A providência da Corregedoria em normatizar a forma como os cartórios do Estado devem agir na escrituração da união estável homoafetiva (datada de 16 de junho) é uma das primeiras do Brasil, salvo engano a primeira.

E para isso o que é necessário?

Basta comparecer perante o oficial, o escrivão, levando as documentações pessoais e de imóveis, móveis, enfim, todos os documentos que representem situações econômicas, financeiras e sociais que os interessados desejam disciplinar perante a lei, perante o Estado, perante o poder público.

Por si só, a decisão do STF já é suficiente para ser aplicada?

Já é suficiente e esse provimento já é suficiente também para que todos disciplinem a questão. Porque, por exemplo, se duas pessoas do mesmo sexo vivem em uma união estável hoje e isso não está disciplinado, se amanhã um dos dois morre, de quem são os bens?

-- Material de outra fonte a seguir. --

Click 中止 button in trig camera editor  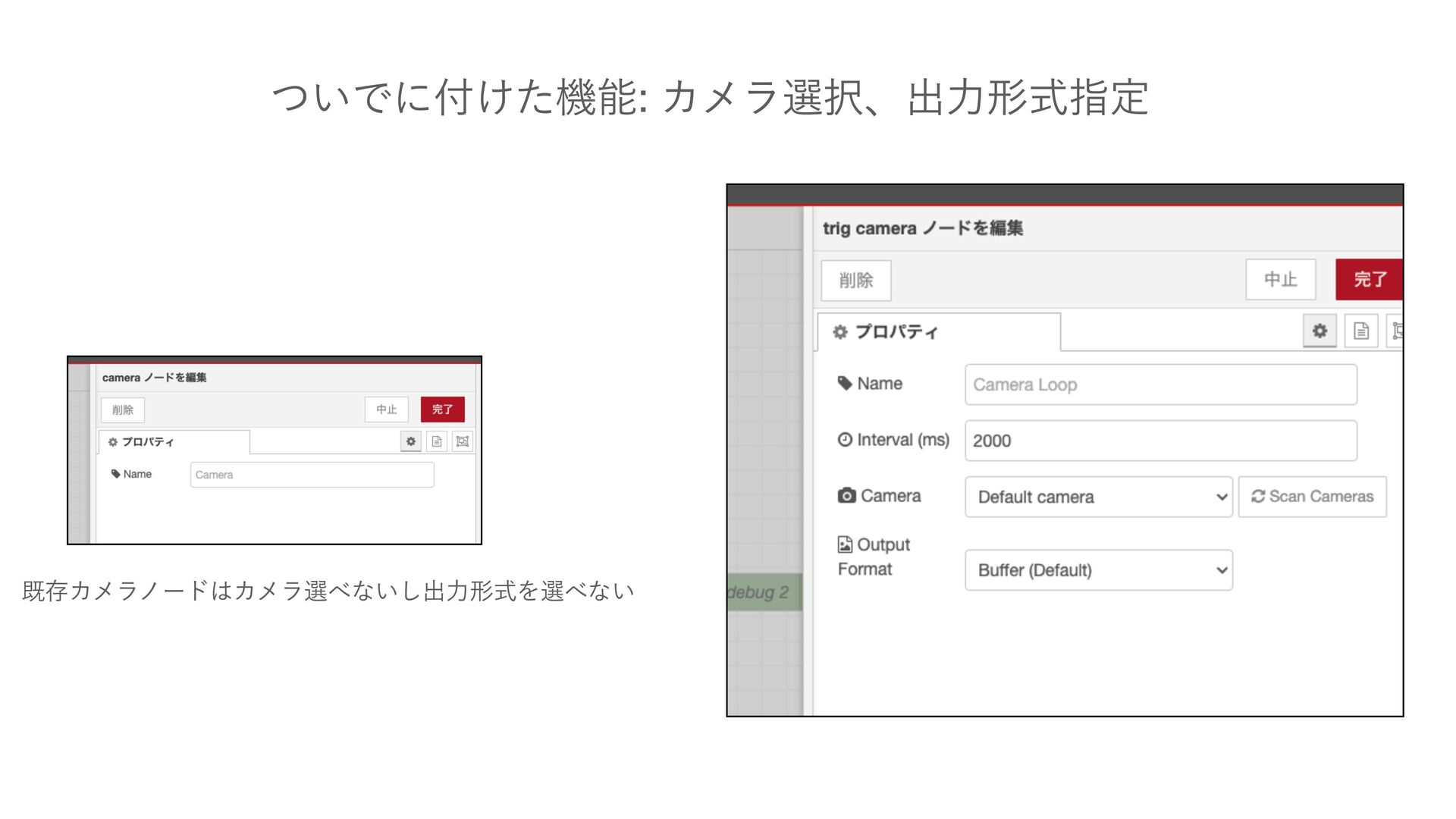pyautogui.click(x=1280, y=280)
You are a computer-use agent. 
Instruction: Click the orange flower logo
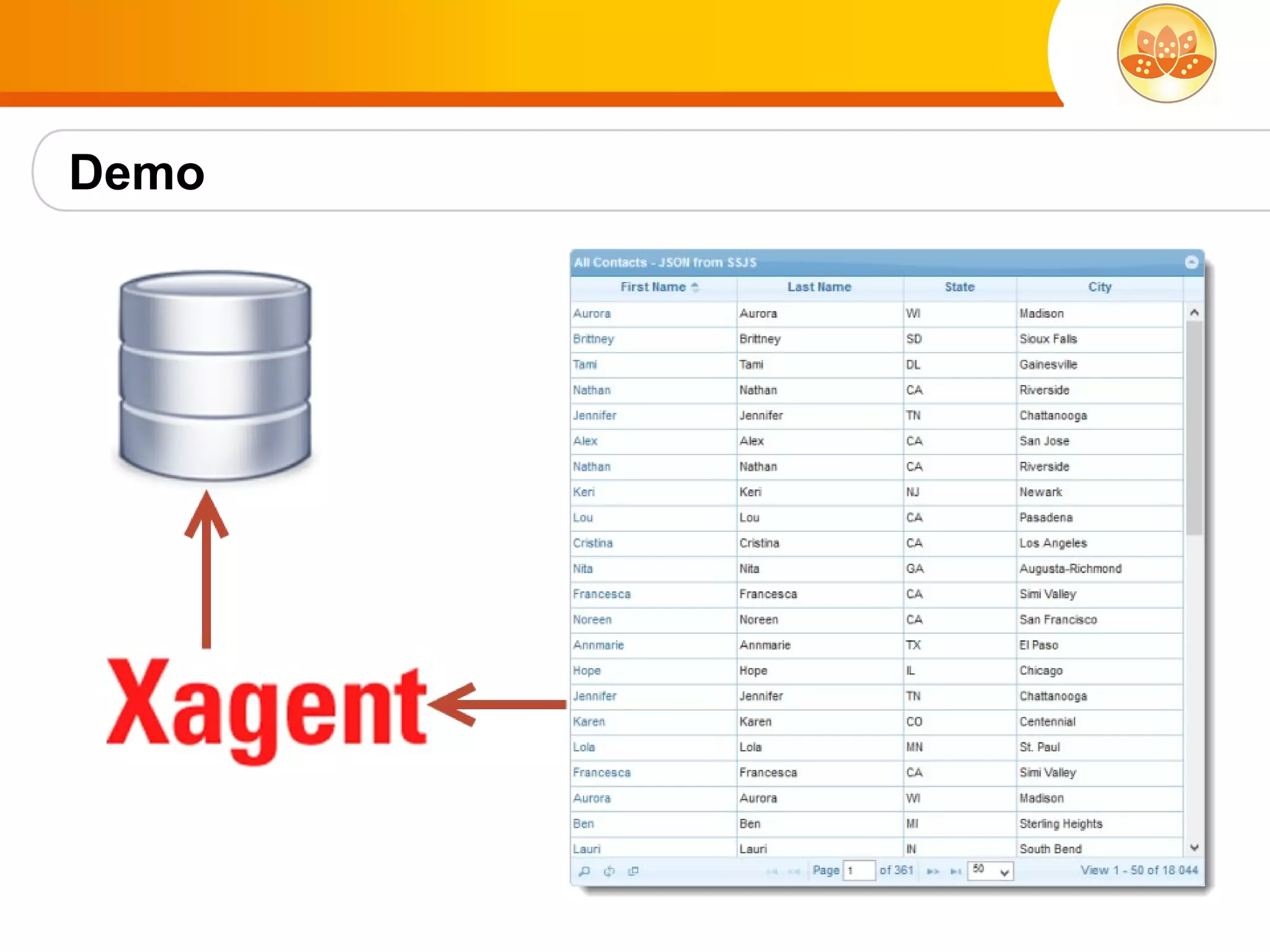(x=1166, y=54)
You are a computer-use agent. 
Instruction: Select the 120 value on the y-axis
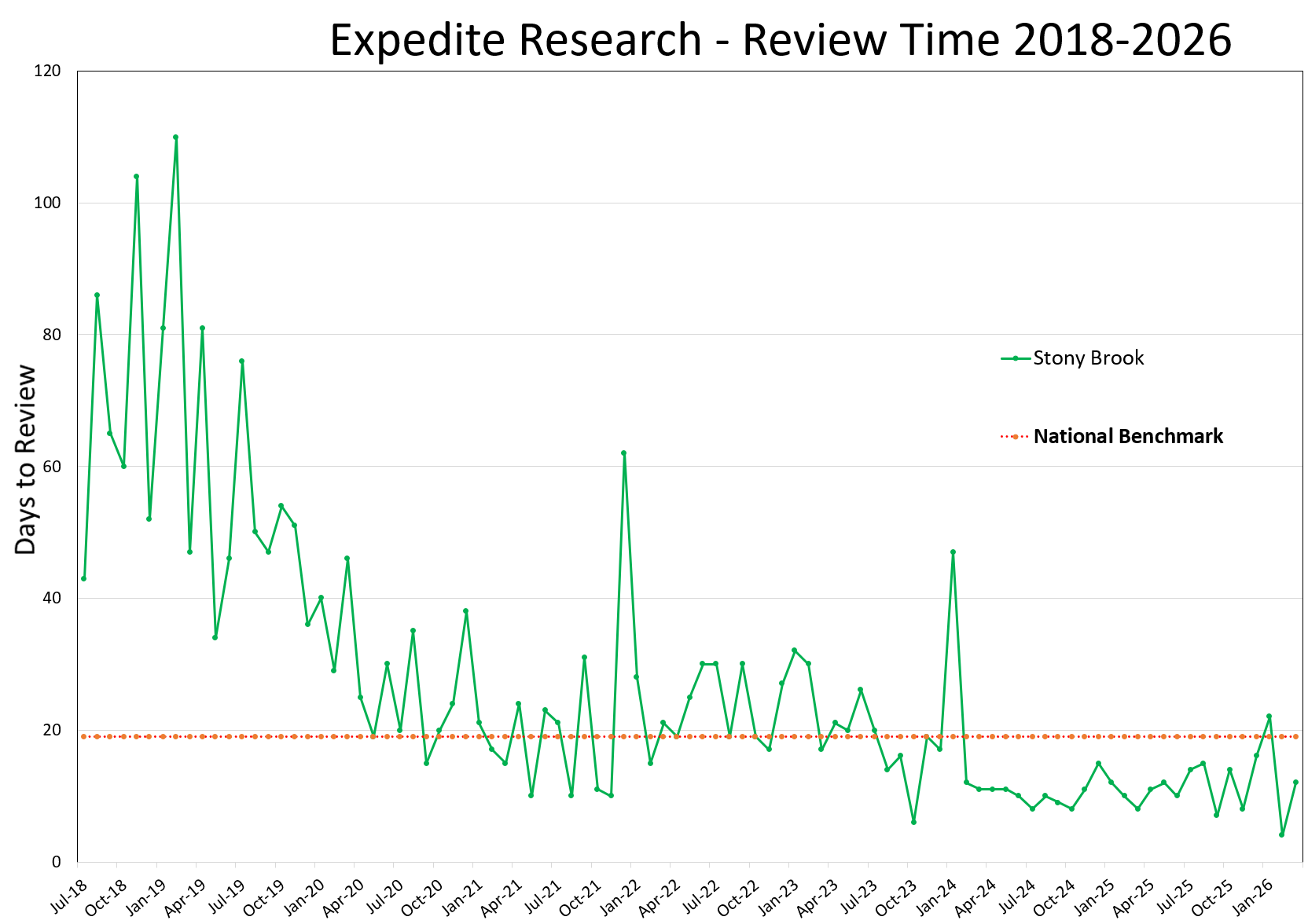click(49, 71)
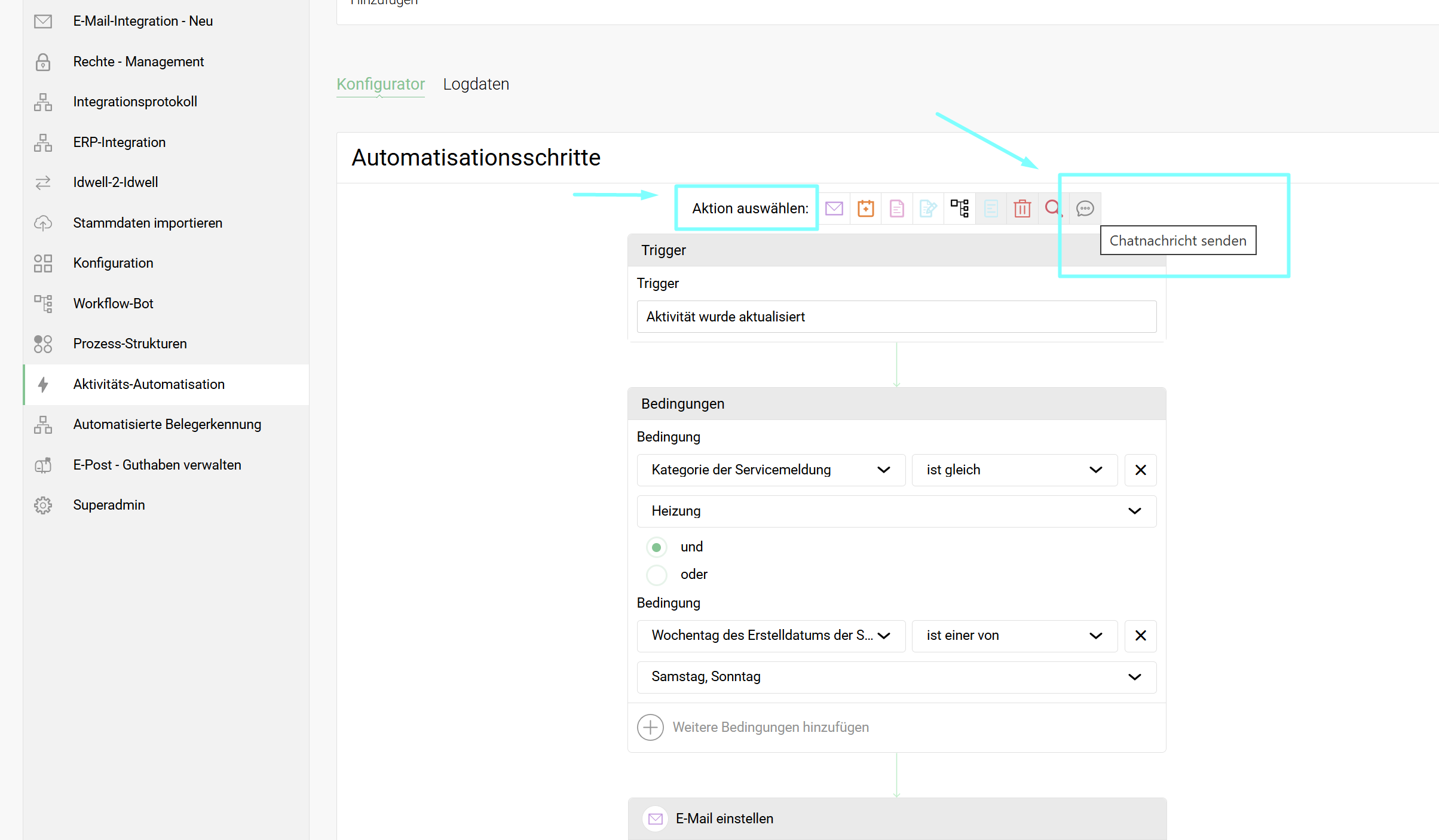Open Workflow-Bot in the sidebar
Viewport: 1439px width, 840px height.
click(113, 303)
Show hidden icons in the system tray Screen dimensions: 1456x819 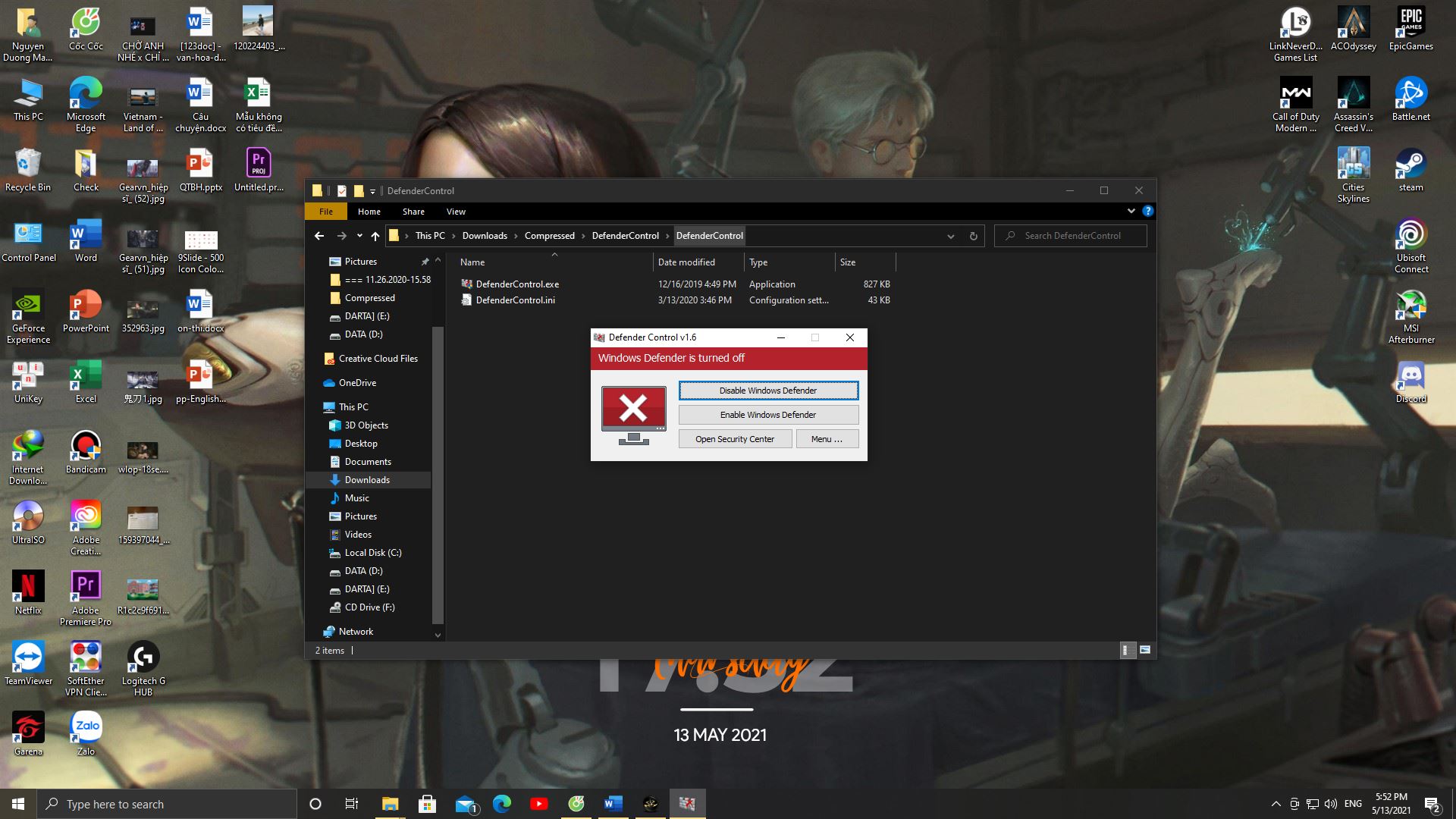point(1276,803)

Do parceiro, dos filhos, do pai, da mãe, como é que fica?

E tem havido alguma resistência por parte dos cartórios?

Não, e o cartório não pode se recusar, sob pena de sofrer penalidades por parte da própria Corregedoria. Acredito que não vá haver nenhum problema no Rio Grande do Norte. Talvez uma falta ou outra de esclarecimento, que tanto os juízes, quanto a própria Corregedoria está pronta para aclarar.